* **Extrait de page**

Curieuse fascination que suscite chez moi Fargo, phénomène marquant de la filmographie inégale et fantastique, majoritairement, des frères Coen. Oui, les années 90 auront été marquées par des cinéastes comme ceux-ci, tournant comme tous les autres mais avec une vision sur le produit toute différente, loin de l’aspect commercial, intellectuel ou philosophique. Les frères Coen délivraient et délivrent encore des films qui leurs appartiennent pleinement, pour ainsi dire qu’ils font ce qu’ils veulent sans trop se soucier d’autrui. Si parfois ça casse, en d’autres occasions, cela fait merveille, comme ici avec Fargo, film incomparable qui parvient à happer l’attention du public pour ne jamais la lâcher.

* **Lignes**
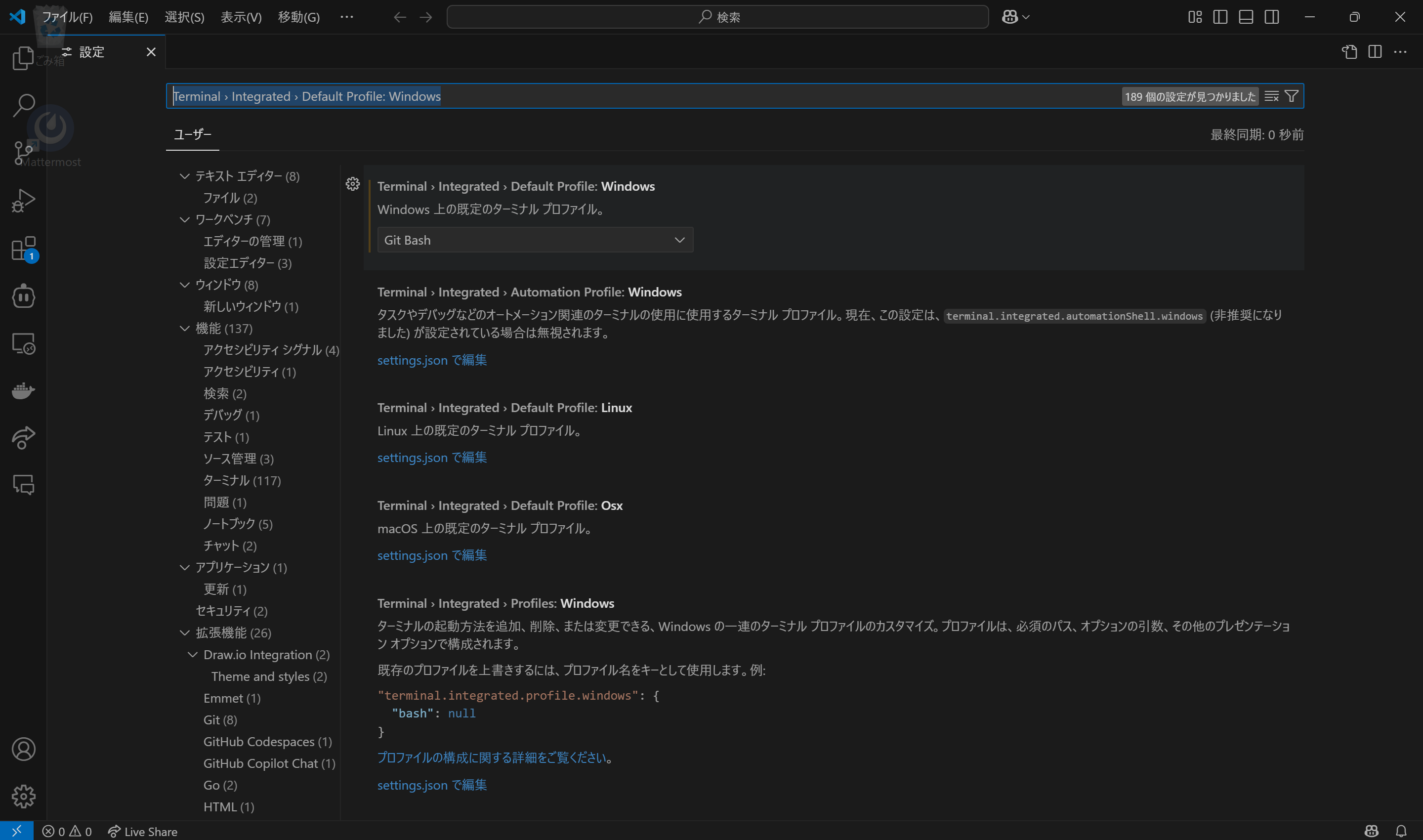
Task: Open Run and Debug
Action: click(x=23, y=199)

...

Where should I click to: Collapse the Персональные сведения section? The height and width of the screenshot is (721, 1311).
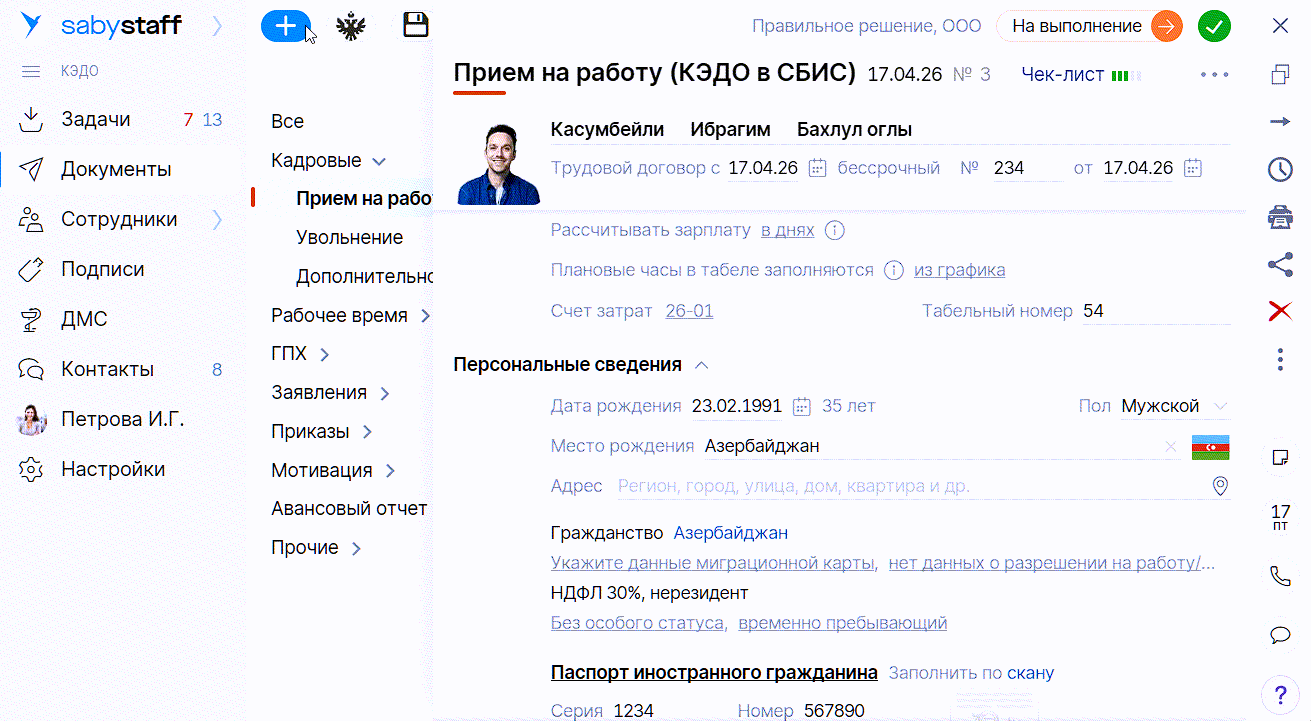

* **Consigne**
D'après l'extrait de page, pourquoi les films des frères Coen leur appartiennent-ils pleinement ? Répondez en une à trois phrases.

* **Exercice terminé**
Leurs films leur appartiennent pleinement parce que les frères Coen font ce qu'ils veulent sans trop se soucier d'autrui.